Try it>
Exact wording is needed for every line from the one holding "Task: Click the words" to the end of the records below; write those lines out and omit the pictures.

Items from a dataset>

-- -- --

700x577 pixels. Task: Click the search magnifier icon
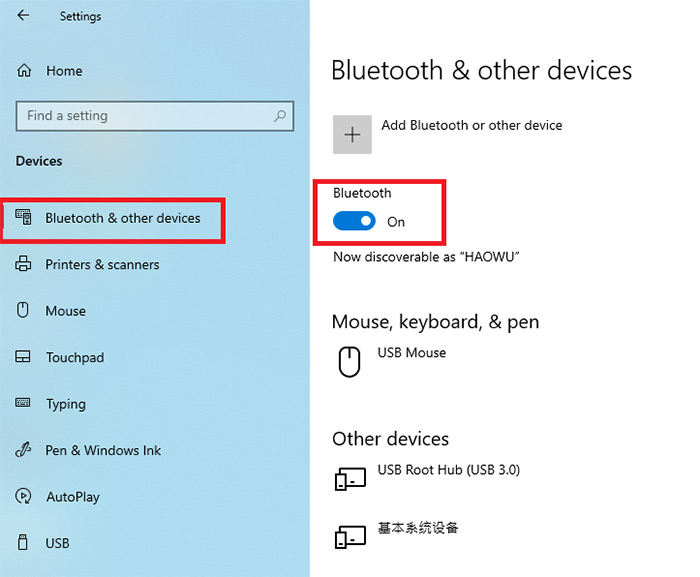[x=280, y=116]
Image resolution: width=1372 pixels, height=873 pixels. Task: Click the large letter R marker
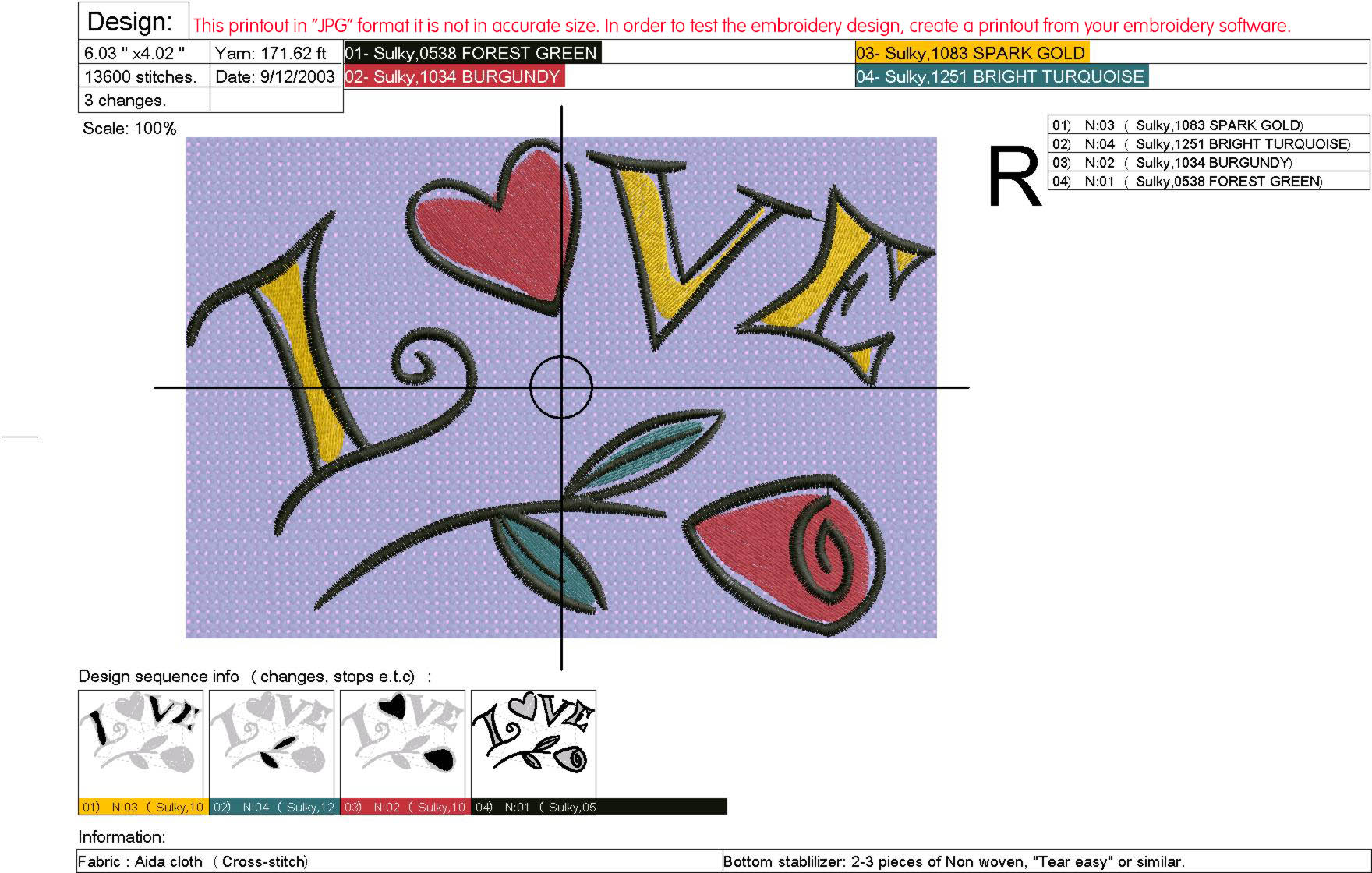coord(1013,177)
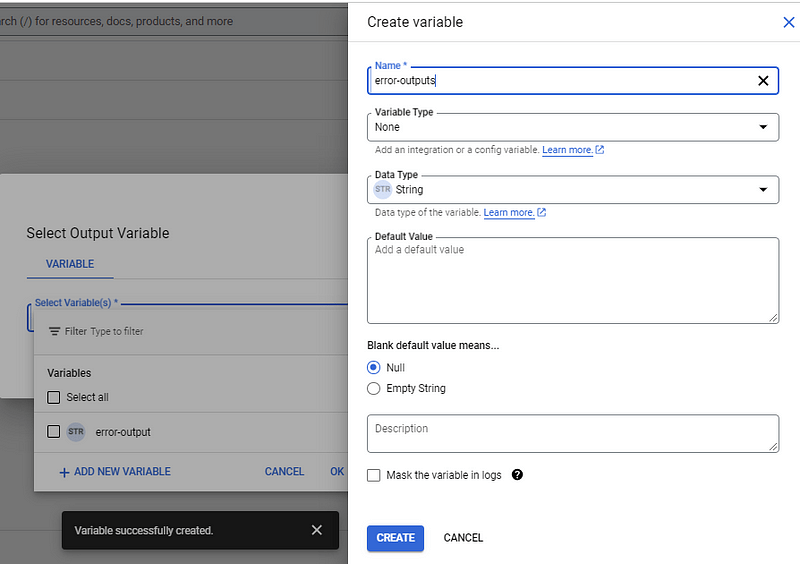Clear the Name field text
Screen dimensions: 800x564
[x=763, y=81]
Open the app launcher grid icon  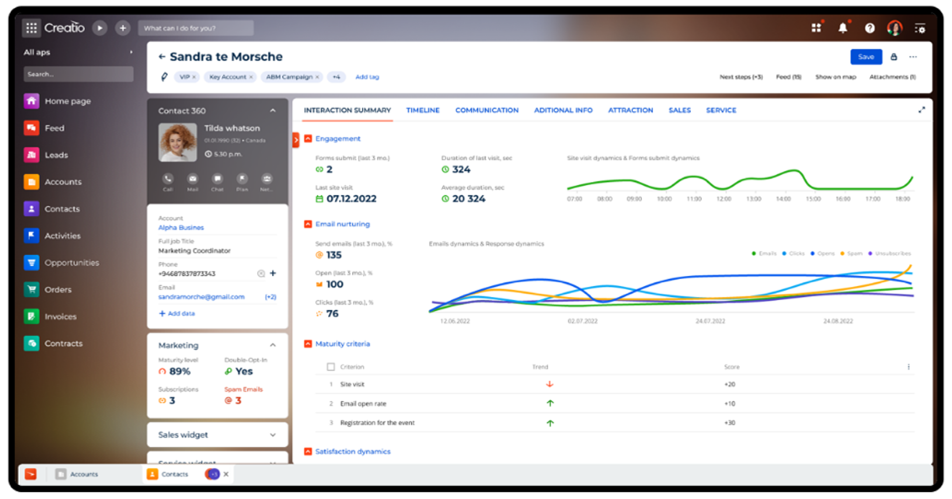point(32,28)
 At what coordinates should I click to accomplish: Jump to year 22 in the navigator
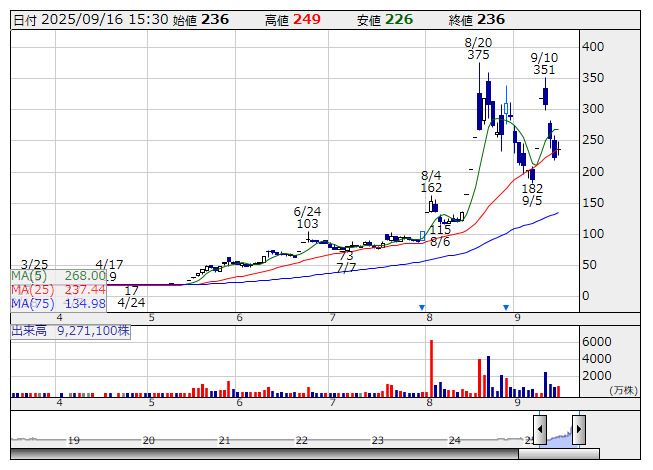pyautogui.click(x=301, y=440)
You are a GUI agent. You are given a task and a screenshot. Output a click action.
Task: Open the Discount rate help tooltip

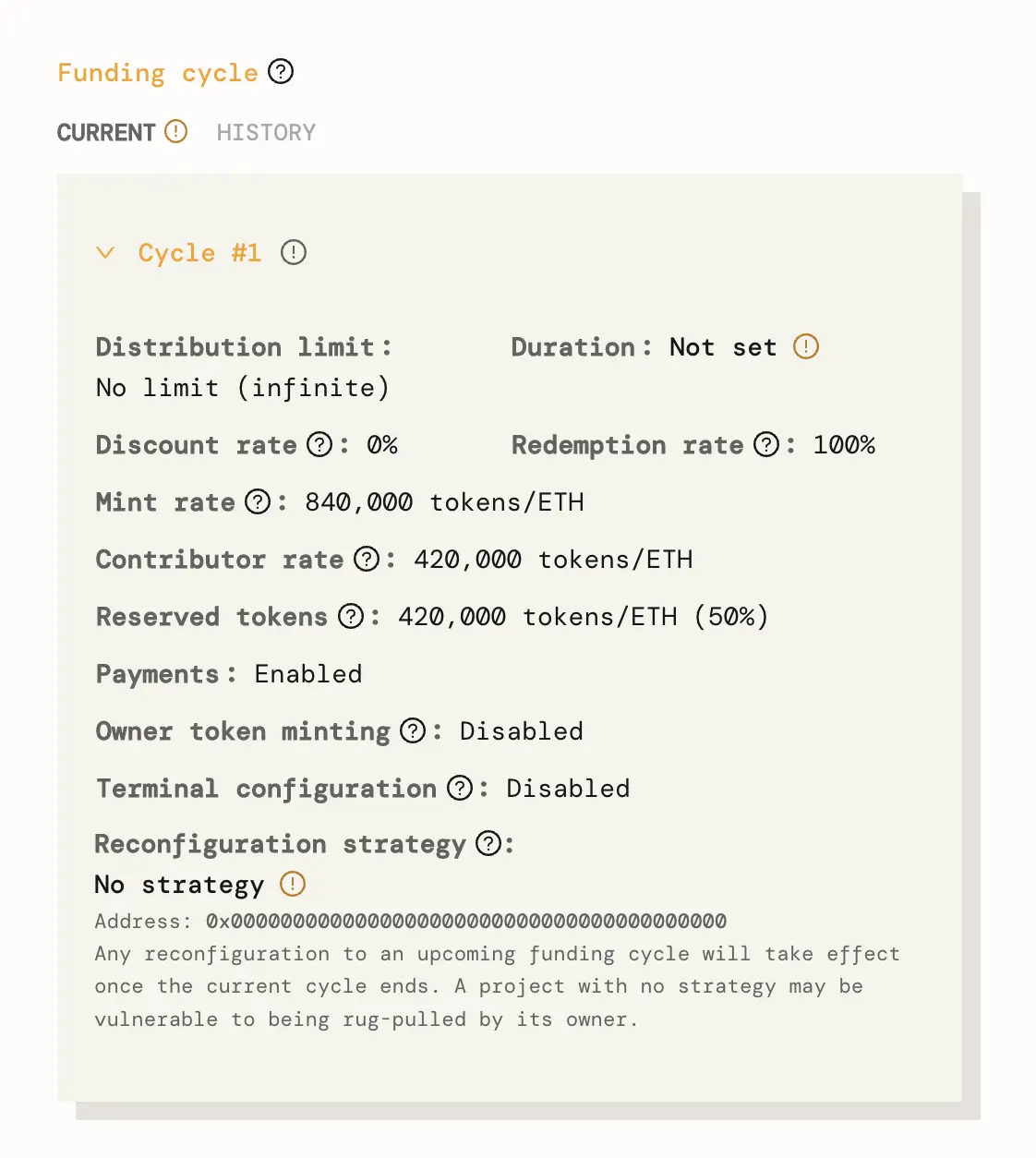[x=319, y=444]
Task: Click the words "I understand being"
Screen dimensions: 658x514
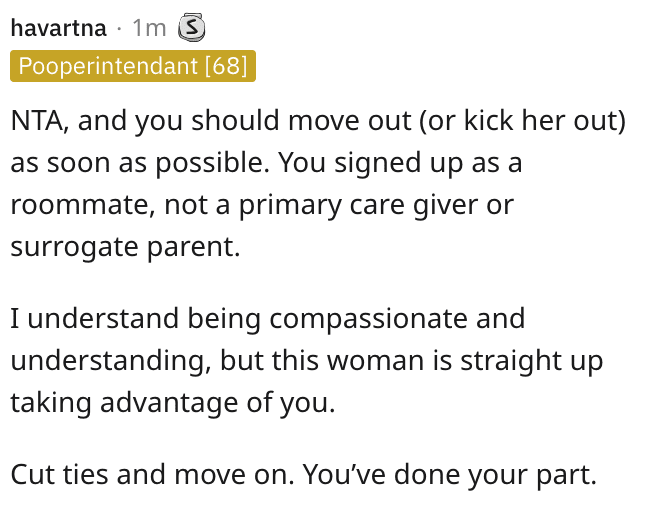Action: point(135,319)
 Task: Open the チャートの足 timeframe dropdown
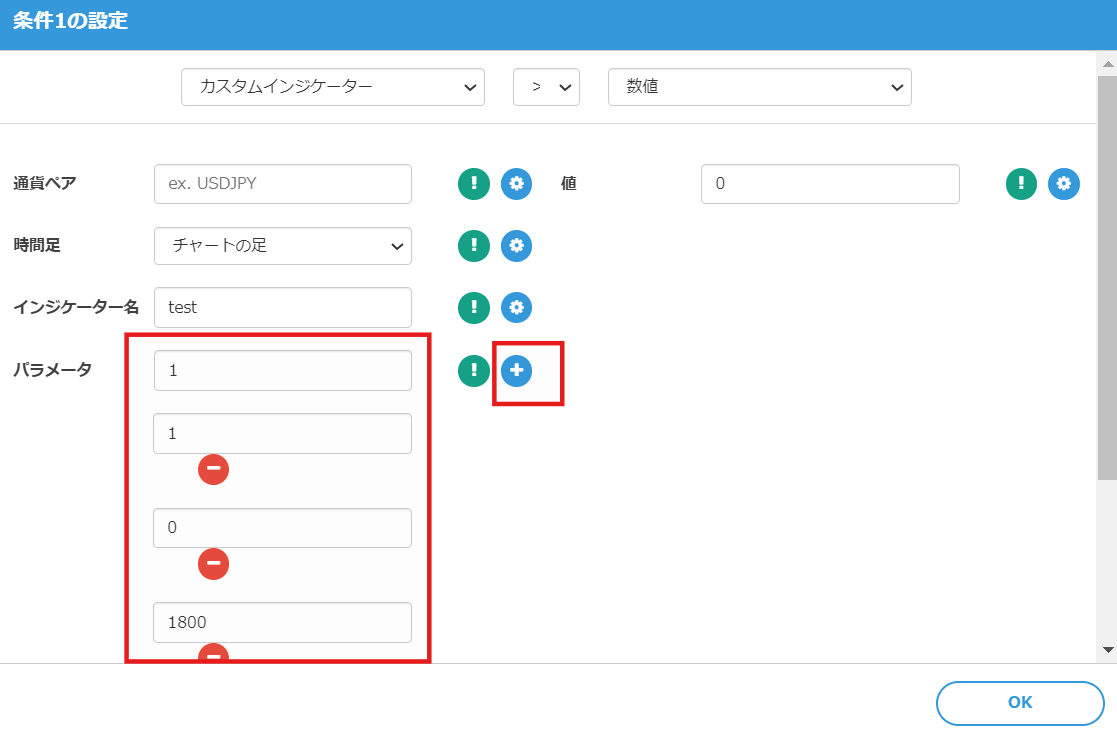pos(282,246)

-- -- --

Response area>
Task: Click the words "I understand being"
Screen dimensions: 658x514
Action: point(135,319)
 Task: Open the チャートの足 timeframe dropdown
pos(282,246)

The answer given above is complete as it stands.